For my needs, even with the very limited editing controls in Photos.app, using Photos with iCloud Photos is the best compromise for me (compared to Lightroom, Capture One), especially since I have an iPhone as well.

I know there is a way to open Aperture/iPhoto libraries in Photos, but can you then merge said library to your main iCloud Photos library?

I would like to maintain lossless editing capabilities, and would like to avoid importing JPEGs of all my edits from Aperture.
 

steve123

macrumors 65816
Aug 26, 2007
1,151
716
I am not certain about how to sync your aperture library ... I am in the same boat. For editing, have a look at Raw Power. You can get it as a Mac app and iOS app. Similar to Aperture for editing but uses Photos for storage. Not sure if the developer will add DAM functionality ... I think the developer is considering it.
 

Ledgem

macrumors 68020
Jan 18, 2008
2,042
936
Hawaii, USA
I recently went through this as well. I had a bunch of old photos (RAWs, JPEGs, and adjusted RAWs) in Aperture that I wanted to get out and into Photos. I guess when I first ran Photos I told it to build off of my iPhoto library, rather than my Aperture library.

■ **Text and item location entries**

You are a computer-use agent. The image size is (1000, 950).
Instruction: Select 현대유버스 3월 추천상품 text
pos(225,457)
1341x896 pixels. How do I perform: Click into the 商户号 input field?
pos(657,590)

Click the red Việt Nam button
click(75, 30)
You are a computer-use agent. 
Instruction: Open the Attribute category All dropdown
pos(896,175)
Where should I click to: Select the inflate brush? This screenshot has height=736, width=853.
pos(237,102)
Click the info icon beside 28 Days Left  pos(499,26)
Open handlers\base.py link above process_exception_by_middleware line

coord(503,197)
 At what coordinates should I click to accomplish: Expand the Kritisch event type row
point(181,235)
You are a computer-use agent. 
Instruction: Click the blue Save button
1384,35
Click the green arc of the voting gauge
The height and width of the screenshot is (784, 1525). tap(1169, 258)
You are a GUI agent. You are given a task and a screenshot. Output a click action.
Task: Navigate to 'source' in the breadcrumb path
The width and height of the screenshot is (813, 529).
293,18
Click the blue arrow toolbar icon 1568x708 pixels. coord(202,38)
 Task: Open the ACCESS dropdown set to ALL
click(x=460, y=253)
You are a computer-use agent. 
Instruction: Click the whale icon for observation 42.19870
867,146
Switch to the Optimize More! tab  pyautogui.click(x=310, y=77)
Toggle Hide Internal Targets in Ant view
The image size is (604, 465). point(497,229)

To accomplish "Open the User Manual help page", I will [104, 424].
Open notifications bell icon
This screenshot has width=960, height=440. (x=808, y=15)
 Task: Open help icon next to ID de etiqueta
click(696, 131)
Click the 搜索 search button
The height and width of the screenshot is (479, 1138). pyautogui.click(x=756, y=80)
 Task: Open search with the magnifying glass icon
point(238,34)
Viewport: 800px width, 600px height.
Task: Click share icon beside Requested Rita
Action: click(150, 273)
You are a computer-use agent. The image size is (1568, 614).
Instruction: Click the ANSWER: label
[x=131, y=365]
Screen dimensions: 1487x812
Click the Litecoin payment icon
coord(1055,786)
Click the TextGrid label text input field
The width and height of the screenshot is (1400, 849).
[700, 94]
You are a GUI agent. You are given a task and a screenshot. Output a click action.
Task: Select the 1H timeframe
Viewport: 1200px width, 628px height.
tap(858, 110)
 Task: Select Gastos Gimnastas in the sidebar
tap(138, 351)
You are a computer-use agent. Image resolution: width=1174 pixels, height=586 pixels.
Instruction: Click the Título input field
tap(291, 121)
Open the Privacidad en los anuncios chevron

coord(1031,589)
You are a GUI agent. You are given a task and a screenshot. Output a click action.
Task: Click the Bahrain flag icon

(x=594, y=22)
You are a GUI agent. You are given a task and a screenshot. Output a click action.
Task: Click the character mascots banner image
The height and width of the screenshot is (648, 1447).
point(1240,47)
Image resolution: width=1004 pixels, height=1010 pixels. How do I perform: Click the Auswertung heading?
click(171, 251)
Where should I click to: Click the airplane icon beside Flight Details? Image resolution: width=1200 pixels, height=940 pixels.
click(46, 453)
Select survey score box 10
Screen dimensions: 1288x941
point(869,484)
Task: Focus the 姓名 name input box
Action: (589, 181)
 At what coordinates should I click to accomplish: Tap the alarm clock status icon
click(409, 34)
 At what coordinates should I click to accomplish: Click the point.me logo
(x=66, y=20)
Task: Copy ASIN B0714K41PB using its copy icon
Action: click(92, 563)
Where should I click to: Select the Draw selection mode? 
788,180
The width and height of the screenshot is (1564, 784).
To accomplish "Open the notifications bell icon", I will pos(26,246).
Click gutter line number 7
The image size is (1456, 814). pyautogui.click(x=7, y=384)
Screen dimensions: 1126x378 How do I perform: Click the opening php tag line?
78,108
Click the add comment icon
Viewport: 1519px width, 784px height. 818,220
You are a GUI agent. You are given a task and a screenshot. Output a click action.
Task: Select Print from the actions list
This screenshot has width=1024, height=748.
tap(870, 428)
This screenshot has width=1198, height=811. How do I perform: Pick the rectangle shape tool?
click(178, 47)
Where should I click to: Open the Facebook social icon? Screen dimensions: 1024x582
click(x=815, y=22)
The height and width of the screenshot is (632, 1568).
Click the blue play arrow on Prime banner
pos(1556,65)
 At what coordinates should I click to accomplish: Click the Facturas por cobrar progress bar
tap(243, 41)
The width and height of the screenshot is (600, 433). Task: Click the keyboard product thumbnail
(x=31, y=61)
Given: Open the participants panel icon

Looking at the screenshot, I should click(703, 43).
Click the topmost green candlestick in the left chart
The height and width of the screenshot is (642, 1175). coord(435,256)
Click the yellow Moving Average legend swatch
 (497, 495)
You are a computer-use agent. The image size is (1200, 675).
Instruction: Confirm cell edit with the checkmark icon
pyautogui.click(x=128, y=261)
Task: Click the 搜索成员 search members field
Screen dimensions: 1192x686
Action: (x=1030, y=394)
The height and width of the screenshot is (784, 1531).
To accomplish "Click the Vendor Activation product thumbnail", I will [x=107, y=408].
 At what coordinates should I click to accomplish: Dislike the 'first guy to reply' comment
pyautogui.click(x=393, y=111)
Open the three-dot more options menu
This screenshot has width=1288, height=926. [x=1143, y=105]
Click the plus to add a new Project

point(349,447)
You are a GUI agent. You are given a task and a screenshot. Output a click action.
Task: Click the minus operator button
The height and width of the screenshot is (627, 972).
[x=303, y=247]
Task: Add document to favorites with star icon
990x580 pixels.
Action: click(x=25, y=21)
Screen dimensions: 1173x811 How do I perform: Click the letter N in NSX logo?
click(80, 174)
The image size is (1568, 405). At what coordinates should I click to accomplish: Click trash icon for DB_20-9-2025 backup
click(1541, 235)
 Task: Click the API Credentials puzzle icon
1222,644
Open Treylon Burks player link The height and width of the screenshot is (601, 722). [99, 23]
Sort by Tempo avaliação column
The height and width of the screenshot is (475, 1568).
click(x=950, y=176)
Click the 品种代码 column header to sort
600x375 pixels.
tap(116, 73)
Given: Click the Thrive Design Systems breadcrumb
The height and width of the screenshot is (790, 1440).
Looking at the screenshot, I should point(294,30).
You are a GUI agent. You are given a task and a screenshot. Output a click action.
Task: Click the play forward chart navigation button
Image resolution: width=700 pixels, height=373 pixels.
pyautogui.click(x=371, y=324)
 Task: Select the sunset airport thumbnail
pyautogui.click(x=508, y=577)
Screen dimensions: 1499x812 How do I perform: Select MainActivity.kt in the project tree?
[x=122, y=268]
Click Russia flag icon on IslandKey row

■ **Jobs**
[A] Translate this sentence from the forum thread about moving Aperture photos into Photos into Spanish: "I would like to maintain lossless editing capabilities, and would like to avoid importing JPEGs of all my edits from Aperture."
[B] Go on with the forum thread about moving Aperture photos into Photos, picking up right after its final sentence.

■ **Answers in order**
[A] Me gustaría mantener la capacidad de edición sin pérdida y también me gustaría evitar importar archivos JPEG de todas mis ediciones desde Aperture.

[B]
As you've probably read, if you make a new Photos database then it should prompt you about taking over an iPhoto or Aperture database. It's possible that I missed a good solution, but Photos - being very consumer-oriented - is missing the feature of being able to merge multiple databases. And that's what I believe you're asking about: how to combine a Photos database that has all of Aperture's things with your existing Photos database. Unfortunately, it seems to be impossible at present.

I've been manually going through my Aperture library, exporting the originals and occasionally the processed JPEGs, and then importing them into Photos and manually building the same folder/album structure. I have a few years' worth of photos in Aperture, so it's relatively slow going. On the bright side, it's a nice excuse to look over many of those old photos once more. Also interesting to me was discovering a small handful of photos that were corrupt or somehow inaccessible within Aperture. I tried some of the fixes suggested online, but they didn't work. Good thing I had used the Vault backup system before, and was able to restore the photos that way... not sure what happened there.